Objective: Our aim was to examine whether partnering and parenting transitions during a 5-year period were associated with change in diet quality, skipping breakfast, and takeaway-food consumption.

Design: We conducted a cohort study. Questionnaires were completed at baseline (2004 to 2006) and follow-up (2009 to 2011). Marital status and number of children were self-reported.

Participants/setting: Australian participants (n = 1,402 [39% men]) aged 26 to 36 years were included.

Main outcomes measures: Diet quality was assessed using a Dietary Guideline Index. Breakfast skipping (not eating before 9 am the previous day) and frequent takeaway-food consumption (≥ 2 times/week) were reported.

Statistical analysis: Linear regression (mean differences in Dietary Guideline Index) and log binomial regression (relative risks for skipping breakfast and frequent takeaway-food consumption) were adjusted for age, education, follow-up duration, day of the week (skipping breakfast only), the other transition, and baseline behavior.

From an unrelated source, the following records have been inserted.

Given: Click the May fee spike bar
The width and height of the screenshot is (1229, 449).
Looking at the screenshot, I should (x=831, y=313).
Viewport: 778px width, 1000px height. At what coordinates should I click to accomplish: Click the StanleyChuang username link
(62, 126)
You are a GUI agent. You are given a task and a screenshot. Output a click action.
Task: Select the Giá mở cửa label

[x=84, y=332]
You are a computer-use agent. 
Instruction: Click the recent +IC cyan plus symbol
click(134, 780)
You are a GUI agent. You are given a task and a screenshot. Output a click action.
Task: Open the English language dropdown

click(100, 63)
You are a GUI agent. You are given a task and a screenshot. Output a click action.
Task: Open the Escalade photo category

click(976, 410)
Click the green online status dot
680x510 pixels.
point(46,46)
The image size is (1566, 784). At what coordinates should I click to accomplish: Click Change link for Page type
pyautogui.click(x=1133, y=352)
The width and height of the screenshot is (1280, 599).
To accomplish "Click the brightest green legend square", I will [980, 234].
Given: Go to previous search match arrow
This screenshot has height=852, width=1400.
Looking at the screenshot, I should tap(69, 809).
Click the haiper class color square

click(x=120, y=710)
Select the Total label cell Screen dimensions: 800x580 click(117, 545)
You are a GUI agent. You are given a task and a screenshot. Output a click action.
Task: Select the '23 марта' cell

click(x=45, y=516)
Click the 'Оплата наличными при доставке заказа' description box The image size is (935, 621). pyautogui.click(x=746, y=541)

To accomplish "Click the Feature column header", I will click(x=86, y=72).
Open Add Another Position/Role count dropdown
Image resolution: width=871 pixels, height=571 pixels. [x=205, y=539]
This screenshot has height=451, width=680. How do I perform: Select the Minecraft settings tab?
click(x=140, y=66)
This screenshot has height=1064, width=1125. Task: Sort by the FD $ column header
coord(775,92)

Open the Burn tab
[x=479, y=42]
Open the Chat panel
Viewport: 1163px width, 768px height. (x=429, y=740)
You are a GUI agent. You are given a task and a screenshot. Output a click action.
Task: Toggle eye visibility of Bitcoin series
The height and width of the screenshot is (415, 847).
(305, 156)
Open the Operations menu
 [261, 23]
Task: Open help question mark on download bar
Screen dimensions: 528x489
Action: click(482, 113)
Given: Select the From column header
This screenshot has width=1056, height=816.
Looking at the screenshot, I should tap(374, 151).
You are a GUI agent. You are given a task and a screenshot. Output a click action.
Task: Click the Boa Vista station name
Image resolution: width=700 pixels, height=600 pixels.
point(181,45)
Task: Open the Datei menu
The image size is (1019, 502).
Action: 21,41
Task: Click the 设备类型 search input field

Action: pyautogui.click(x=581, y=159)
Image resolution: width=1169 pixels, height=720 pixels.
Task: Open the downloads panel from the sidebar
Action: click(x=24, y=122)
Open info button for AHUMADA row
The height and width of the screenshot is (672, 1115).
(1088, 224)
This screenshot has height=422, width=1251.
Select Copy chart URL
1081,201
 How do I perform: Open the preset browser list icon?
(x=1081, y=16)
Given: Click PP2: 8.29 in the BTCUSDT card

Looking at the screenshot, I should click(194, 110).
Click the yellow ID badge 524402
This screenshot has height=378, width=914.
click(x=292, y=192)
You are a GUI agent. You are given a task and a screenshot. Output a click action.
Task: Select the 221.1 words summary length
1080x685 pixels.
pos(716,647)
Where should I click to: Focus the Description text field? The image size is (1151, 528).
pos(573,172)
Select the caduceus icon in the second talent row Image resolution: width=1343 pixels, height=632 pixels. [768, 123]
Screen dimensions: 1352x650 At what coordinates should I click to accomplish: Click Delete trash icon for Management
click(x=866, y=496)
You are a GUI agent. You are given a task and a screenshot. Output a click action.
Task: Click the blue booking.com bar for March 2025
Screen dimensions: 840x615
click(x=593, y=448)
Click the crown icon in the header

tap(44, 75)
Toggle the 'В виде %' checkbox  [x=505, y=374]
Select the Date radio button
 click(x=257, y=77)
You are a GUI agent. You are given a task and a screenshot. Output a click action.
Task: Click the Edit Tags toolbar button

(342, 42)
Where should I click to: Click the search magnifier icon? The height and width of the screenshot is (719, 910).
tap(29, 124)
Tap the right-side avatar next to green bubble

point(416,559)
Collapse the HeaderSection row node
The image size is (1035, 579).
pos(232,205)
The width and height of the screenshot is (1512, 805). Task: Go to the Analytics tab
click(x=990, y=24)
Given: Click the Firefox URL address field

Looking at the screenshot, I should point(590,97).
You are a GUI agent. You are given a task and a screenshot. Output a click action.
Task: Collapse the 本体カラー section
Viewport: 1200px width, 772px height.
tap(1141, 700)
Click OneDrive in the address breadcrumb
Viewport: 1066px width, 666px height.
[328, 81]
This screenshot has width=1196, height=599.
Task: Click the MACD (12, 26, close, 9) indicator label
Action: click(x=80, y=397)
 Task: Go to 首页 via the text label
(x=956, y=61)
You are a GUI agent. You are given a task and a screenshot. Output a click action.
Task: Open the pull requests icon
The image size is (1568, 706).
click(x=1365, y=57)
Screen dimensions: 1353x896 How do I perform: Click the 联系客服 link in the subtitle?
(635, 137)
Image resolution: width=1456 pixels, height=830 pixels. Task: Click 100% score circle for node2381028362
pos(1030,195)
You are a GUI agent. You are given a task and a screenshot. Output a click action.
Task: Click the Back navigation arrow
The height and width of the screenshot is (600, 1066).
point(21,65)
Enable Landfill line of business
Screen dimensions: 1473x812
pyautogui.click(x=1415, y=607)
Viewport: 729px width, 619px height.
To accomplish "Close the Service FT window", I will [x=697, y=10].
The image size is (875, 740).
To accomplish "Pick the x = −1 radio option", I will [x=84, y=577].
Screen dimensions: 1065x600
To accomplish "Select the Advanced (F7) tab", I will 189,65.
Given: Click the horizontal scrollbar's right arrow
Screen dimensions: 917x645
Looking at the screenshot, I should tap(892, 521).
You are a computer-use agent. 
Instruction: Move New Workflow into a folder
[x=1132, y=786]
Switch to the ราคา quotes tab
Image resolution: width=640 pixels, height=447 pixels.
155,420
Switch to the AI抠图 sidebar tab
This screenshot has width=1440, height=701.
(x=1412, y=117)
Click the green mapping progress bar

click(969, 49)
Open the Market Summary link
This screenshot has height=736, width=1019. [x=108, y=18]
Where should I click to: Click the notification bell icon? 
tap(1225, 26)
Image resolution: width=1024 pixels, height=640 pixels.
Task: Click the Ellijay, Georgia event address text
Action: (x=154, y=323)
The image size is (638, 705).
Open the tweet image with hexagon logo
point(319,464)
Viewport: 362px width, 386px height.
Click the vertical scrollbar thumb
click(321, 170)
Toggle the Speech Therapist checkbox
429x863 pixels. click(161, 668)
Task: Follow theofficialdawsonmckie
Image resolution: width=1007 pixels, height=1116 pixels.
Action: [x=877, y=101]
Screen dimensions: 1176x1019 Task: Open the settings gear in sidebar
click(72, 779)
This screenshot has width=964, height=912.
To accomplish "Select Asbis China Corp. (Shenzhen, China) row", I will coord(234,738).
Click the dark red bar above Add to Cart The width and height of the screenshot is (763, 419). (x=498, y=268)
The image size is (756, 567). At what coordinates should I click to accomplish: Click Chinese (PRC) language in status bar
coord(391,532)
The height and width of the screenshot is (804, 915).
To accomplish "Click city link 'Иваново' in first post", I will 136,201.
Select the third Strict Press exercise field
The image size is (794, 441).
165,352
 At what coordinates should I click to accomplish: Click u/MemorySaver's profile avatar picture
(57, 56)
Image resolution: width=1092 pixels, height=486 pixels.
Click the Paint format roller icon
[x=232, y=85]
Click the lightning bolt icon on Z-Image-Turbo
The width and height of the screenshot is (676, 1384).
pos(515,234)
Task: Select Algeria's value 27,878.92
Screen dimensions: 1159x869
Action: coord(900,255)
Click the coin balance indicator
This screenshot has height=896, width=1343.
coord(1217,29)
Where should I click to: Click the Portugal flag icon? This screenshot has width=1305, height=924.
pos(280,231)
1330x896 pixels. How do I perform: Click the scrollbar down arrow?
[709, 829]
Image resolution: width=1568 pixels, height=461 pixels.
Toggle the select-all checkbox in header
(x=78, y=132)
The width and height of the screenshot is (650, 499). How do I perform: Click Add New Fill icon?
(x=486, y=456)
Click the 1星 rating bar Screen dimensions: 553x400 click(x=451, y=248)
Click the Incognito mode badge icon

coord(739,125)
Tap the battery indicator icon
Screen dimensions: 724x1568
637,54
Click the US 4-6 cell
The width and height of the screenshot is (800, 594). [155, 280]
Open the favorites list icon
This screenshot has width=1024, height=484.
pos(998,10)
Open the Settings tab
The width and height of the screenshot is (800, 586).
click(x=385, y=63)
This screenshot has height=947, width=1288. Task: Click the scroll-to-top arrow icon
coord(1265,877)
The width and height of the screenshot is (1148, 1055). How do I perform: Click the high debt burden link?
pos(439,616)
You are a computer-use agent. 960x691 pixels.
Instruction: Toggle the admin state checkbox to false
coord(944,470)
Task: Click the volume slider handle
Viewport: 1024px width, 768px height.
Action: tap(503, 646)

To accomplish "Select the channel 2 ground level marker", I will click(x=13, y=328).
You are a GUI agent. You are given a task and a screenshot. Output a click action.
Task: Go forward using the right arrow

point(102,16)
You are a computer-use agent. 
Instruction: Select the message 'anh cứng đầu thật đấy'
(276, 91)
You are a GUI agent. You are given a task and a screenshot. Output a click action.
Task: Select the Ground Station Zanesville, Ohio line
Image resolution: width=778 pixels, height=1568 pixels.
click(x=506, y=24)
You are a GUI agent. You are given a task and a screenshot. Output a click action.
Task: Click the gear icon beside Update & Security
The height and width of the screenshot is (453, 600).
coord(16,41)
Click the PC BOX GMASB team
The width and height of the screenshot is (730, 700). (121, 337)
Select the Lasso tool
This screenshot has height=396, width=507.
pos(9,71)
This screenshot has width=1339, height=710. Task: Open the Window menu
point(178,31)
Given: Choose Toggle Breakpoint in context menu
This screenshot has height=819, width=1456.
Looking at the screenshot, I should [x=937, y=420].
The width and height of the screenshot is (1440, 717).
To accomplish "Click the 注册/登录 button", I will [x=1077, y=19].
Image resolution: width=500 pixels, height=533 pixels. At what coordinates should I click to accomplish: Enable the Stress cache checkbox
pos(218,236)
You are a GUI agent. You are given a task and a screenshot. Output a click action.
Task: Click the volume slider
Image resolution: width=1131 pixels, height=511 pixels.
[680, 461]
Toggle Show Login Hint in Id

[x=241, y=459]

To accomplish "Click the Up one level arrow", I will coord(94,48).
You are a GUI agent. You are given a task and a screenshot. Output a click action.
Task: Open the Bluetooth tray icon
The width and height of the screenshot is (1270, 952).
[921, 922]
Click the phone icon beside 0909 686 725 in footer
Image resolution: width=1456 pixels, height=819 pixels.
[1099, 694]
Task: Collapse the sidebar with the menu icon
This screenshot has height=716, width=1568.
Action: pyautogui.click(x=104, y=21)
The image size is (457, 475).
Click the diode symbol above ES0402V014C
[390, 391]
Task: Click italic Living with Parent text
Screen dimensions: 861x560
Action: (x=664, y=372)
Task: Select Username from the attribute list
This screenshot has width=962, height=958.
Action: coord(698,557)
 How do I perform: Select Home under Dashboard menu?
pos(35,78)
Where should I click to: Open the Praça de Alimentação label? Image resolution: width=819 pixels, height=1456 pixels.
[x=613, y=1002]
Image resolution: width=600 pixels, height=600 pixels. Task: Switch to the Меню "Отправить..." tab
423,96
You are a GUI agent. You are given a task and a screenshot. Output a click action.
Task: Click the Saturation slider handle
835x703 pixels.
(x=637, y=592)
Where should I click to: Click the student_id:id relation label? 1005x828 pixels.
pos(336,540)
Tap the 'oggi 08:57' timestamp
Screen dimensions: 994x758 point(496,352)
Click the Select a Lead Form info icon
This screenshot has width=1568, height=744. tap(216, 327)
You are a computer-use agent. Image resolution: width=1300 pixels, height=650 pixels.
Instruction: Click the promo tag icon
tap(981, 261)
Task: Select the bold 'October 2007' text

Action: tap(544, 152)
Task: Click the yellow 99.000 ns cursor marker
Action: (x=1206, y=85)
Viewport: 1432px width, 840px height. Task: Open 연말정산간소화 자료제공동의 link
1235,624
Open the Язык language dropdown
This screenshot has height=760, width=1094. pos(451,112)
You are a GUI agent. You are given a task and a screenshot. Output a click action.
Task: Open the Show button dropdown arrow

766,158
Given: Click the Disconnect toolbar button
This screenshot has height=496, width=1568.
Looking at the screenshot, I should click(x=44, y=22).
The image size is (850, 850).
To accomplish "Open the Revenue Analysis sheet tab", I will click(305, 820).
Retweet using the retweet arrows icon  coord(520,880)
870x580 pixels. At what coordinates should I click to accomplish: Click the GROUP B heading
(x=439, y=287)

Results: During the 5-year follow-up, 101 men and 93 women became married/living as married, and 149 men and 155 women had their first child. Diet quality improved among all groups and was similar at follow-up between those who experienced the transitions and those who did not. Compared to having no children, having a first child was associated with a lower risk of skipping breakfast for men (relative risk 0.65; 95% CI 0.42 to 1.01) and women (relative risk 0.47; 95% CI 0.31 to 0.72). Men who became partnered also had a lower risk of skipping breakfast than those who remained single (relative risk 0.64; 95% CI 0.42 to 0.98). The transitions were not significantly associated with takeaway-food consumption.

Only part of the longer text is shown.